[DO THIS]
Present the material from the line containing "This screenshot has width=805, height=717." up to and including the line containing "coord(362,41)" as a Markdown table with the columns Row and Material line, one numbered row per line and blank lines omitted.

[DATA SECTION]

******

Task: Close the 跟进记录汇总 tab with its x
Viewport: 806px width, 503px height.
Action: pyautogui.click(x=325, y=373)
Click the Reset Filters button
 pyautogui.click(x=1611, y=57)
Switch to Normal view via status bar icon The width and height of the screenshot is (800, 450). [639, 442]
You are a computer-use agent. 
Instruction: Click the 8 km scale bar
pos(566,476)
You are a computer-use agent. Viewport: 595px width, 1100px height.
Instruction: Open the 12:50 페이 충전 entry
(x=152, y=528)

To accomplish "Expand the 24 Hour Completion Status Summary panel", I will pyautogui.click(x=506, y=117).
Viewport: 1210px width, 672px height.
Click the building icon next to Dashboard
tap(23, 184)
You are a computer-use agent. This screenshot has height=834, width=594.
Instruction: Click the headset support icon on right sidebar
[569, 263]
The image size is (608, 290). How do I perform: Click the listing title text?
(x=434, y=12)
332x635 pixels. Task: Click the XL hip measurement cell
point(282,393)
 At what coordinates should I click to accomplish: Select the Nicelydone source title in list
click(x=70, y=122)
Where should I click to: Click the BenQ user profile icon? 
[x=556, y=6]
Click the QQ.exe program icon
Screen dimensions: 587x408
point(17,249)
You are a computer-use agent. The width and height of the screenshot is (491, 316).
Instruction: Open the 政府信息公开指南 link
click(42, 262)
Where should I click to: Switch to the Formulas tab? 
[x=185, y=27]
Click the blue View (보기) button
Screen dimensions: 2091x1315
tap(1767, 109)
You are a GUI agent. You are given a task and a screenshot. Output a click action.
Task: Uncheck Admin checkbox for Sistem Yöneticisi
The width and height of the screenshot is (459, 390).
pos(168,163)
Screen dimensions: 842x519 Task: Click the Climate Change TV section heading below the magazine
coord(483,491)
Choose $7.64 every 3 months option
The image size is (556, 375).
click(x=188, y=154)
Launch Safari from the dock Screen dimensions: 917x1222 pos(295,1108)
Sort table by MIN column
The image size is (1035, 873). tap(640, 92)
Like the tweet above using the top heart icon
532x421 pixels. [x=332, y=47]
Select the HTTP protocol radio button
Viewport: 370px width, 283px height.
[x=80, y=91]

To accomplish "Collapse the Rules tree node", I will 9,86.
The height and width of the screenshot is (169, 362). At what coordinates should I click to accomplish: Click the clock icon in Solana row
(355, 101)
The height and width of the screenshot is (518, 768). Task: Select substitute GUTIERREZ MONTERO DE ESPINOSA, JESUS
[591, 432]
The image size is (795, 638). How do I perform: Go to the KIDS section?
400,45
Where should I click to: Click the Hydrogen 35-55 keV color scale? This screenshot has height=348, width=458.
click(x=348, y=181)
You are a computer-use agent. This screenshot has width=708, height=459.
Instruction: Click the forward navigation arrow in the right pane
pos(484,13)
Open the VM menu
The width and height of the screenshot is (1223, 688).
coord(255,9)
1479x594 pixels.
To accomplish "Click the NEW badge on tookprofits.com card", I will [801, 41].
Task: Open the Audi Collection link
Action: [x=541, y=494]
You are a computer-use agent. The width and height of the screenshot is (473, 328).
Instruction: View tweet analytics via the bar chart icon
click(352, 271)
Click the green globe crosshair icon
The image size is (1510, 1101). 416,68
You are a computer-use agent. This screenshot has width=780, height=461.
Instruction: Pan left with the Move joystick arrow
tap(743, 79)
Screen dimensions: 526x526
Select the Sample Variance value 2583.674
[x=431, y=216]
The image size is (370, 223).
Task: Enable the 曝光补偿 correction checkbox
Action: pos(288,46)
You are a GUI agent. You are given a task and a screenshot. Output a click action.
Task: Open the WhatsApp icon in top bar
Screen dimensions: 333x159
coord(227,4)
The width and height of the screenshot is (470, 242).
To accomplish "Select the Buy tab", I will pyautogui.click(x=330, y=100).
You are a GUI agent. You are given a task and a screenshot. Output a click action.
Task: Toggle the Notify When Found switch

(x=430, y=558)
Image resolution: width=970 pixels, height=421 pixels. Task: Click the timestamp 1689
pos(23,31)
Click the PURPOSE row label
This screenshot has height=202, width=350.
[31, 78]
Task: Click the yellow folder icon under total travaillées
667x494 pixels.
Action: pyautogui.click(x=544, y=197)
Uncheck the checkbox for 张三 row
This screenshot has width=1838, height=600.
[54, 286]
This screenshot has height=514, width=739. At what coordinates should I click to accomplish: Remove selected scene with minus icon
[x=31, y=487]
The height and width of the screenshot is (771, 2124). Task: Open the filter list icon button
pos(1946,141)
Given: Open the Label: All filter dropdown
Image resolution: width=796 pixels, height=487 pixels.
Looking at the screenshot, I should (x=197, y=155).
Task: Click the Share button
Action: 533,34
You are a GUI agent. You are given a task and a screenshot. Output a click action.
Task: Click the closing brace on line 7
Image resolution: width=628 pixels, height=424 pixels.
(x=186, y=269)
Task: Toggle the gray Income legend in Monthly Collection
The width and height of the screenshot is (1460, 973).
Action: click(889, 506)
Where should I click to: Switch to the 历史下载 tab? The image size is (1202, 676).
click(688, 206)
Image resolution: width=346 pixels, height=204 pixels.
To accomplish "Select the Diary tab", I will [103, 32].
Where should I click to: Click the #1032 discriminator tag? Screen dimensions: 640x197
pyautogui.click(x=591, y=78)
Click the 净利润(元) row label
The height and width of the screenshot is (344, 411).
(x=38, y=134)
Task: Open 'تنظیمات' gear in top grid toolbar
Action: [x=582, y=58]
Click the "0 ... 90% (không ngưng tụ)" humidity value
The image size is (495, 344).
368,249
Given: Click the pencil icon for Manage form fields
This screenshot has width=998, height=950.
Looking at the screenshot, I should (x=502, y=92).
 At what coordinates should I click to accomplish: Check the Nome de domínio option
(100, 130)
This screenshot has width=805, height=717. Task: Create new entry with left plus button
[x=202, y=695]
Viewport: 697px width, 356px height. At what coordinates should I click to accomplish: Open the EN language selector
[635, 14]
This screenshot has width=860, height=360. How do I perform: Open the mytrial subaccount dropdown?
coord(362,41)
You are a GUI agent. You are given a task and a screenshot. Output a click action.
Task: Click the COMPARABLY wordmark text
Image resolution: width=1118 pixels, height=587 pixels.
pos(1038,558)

******

[OUTPUT]
| Row | Material line |
|---|---|
| 1 | This screenshot has width=805, height=717. Task: Create new entry with left plus button |
| 2 | [x=202, y=695] |
| 3 | Viewport: 697px width, 356px height. At what coordinates should I click to accomplish: Open the EN language selector |
| 4 | [635, 14] |
| 5 | This screenshot has width=860, height=360. How do I perform: Open the mytrial subaccount dropdown? |
| 6 | coord(362,41) |